The first port of call for WF’s prevention response is an education. Gumede said the party wants to institute a mandatory course from school until undergraduate phase in university to unlearn patriarchy. Here, young people will unlearn gender norms, toxic masculinity and femininity; and talk about law, criminality, human rights, the constitution, and our responsibilities as human beings towards each other. “The social fabric in our country has been broken,” Gumede said. By changing the education in our society, WF hopes this will have a ripple effect into the community to repair that social fabric.

The party also wants to abolish cultural practices that reinforce gender stereotypes, violence and discrimination.

WF also wants to criminalise hate speech including all racist, misogynist, homophobic and transphobic slurs that are discriminatory and incite violence. “If we allow people to think this way and say these things then we create an environment that is enabling for violence,” Gumede said. “We need to make it absolutely reprehensible for someone to speak like that,” she added. Like the Germans made it absolutely reprehensible for people to think in an anti-semitic, racist way, South Africa has the capacity to echo that.

Response: policing, a well-resourced justice system and castration

For response, WF is advocating for increased policing units in schools, universities, and in communities. Police need to be accessible, adequately trained, and sensitised to gender issues, Gumede said. Government must also dedicate more funding towards mobile policing with rape kits as well as Thuthuzela Care Centres. The WF is also proposing an audit of community-based organisations (CBOs) eating money from the state purse. The state must centralise and mainstream less impactful CBOs , she said.

The justice system, Gumede said, should be well-resourced with staff, technology and research materials.

As a last resort for repeated perpetrators of sexual violence, WF proposes castration. “Castration is not only for punishment but it’s also to help the person themselves and the society at large. It reduces sex drive. Castration detaches [men] from what they had used to identify themselves with as a human being. Manhood shouldn’t depend on the testicles and penis to exist,” Gumede said. On the subject of gender, WF wants equitable access to healthcare in relation to the LGBTQI community.

Healthcare for the LGBTQI community

Medical aids must recognise the healthcare for transgender people, Gumede said. The schemes need to cover hormone replacement therapy and transgender surgery. Necessary healthcare cannot be inaccessible and expensive.

“Sex is not just for men and their penises, everyone has a right to have healthy, safe sex,” Gumede said. The WF wants a national rollout of sexual healthcare products for non-males, including femidoms and dental dams. Healthcare workers who withhold access or discriminate against those who seek sexual healthcare products must be held liable.

Access to sexual healthcare products must extend to the youth, Gumede said.

An equitable future for the youth

Unequal access to sanitary pads, for example, is a barrier for the youth population who menstruate. “The word equal is not good enough, we want equity,” Gumede said. “Equity means removing all of the obstacles that take you from point A to point B,” she added. For the youth, the WF does not believe it’s good enough to create equal opportunity. “If there’s a rock in front of you, we want to make sure you can bust through the rock and make it to the other side,” she said.

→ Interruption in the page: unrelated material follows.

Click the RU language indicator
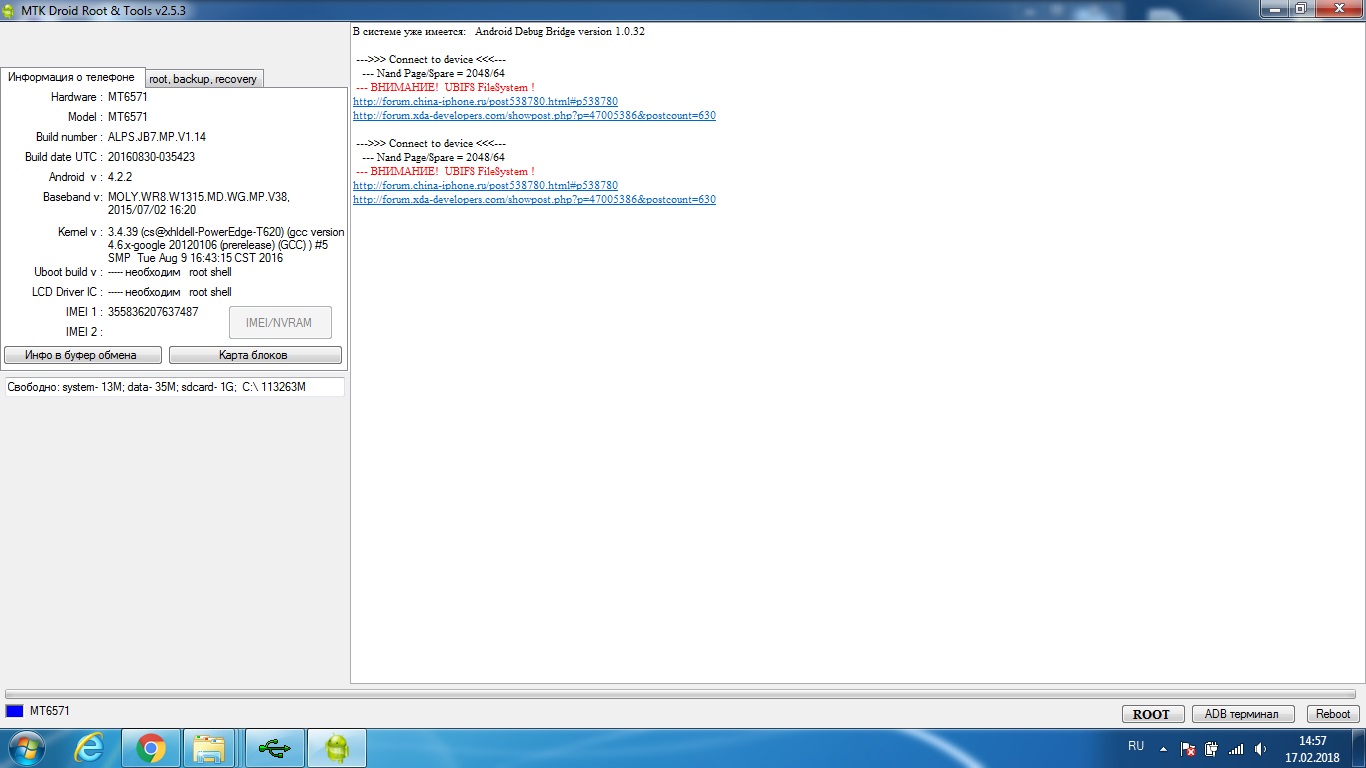Image resolution: width=1366 pixels, height=768 pixels. click(1136, 746)
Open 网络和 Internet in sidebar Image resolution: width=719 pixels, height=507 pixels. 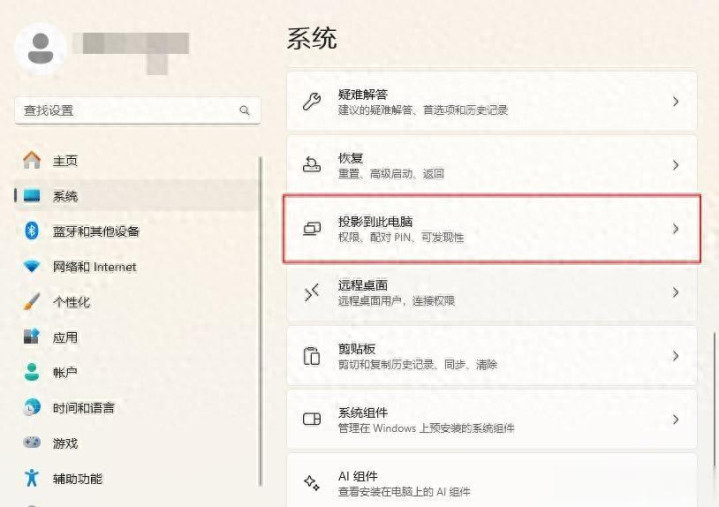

This means better training for teachers, especially for schools that receive less funding from government. “For quality education, teachers need to be well-equipped,” Gumede said. She added that government must spend more money on training teachers. The state must also provide sanitary pads, panties and adequate sanitation infrastructure in schools for schoolchildren who menstruate. Applying gender mainstreaming in schools will ensure that schools become spaces for all children to use.

To fund free and quality higher education, the WF is proposing a taxation scheme targeted at the rich. “There are people who can afford to access higher education so we want to tax those people,” Gumede said. This money can help subsidise other students’ accommodation, food, books, and tuition.